Non-equilibrium dynamics of climate variability: insight from dynamic bifurcations

Abstract:

Understanding the internally induced natural (unforced) variability of climate systems remains an outstanding scientific challenge especially for climate systems, which are far from equilibrium. Such systems are driven by internal non-linear processes, which make the evolution of this system transient. Transient behavior of the non-linear system is very sensitive to fluctuations and initial conditions. Therefore it is extremely difficult to predict future changes in such systems from observational data alone, since there is only one realization (of many possible transients) available. Our aim is to bring the methodology of non-equilibrium dynamics to bear on understanding the internally induced climate variability by modeling transient scenarios of climate change.

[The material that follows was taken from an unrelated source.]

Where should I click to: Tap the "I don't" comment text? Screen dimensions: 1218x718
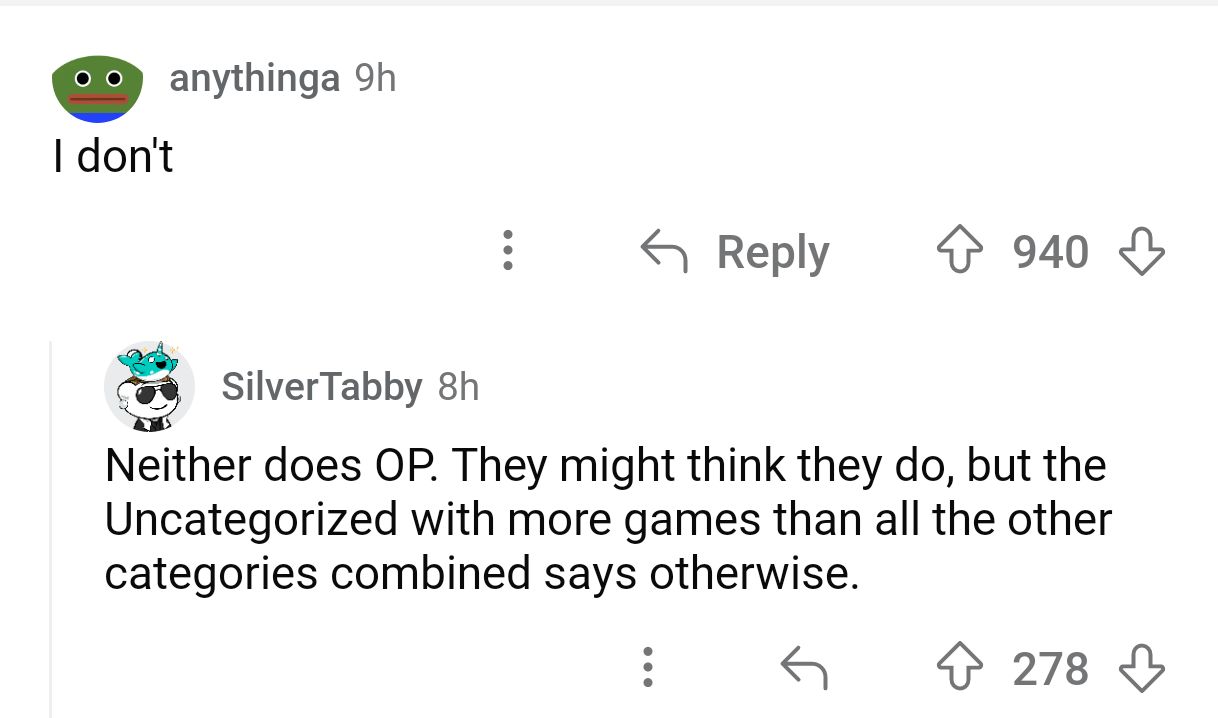(113, 156)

In this study, we consider the dynamics of the thermohaline circulation and the variations in the Earth’s temperature as examples of the transient scenarios. We study the evolution of the system whose parameters are near critical values - bifurcation points. The control parameter is a function of a time, and it evolves slowly through the critical value undergoing a dynamic bifurcation, that makes the system non-autonomous, its evolution is completely transient, and its dynamics is non-equilibrium. We assume the rate at which the control parameter crosses its critical value to be small compared to the response time of the system. We study the non-equilibrium dynamics of the system at different control parameter profiles (monotonic or periodic function, rate of change, initial values).

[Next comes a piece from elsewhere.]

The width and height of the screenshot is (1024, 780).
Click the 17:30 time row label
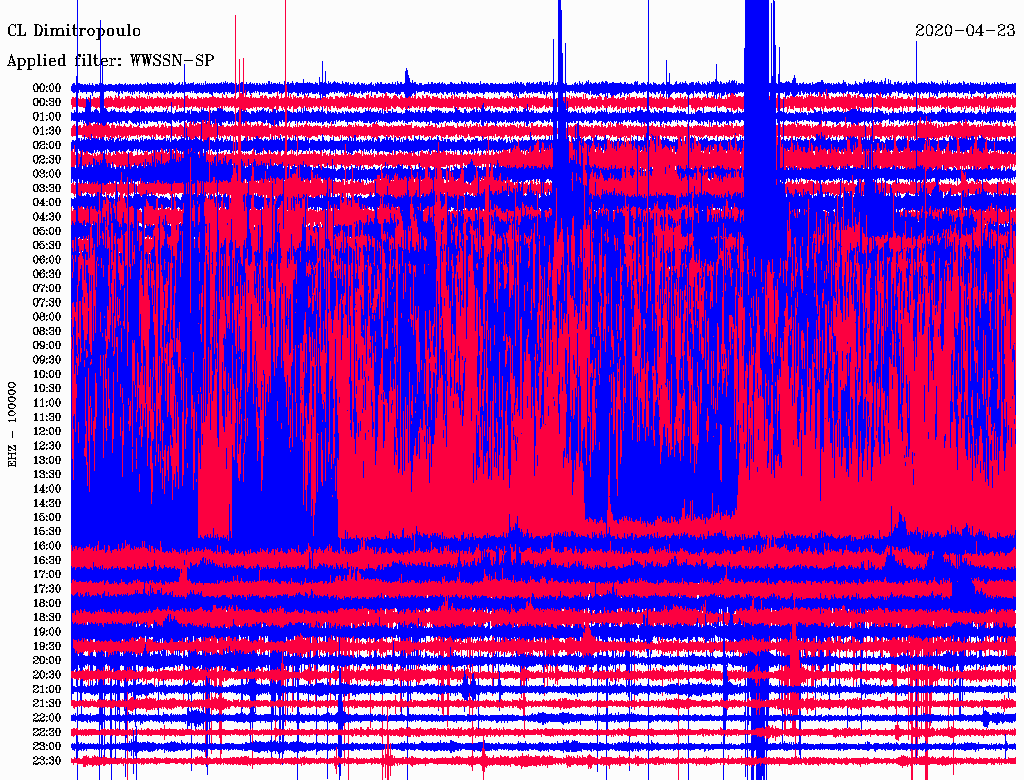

Our results show that depending on the control parameters and its vicinity to the bifurcation points, the system may be closer or further away from equilibrium, may exhibit multiple equilibria, different kind of instabilities and oscillations around equilibria. In contrast to the scenarios with the time-independent parameters, non-equilibrium dynamics framework allows us to explicitly examine the transients and provide us with a diagnostic tool to reproduce the dynamics of observational data.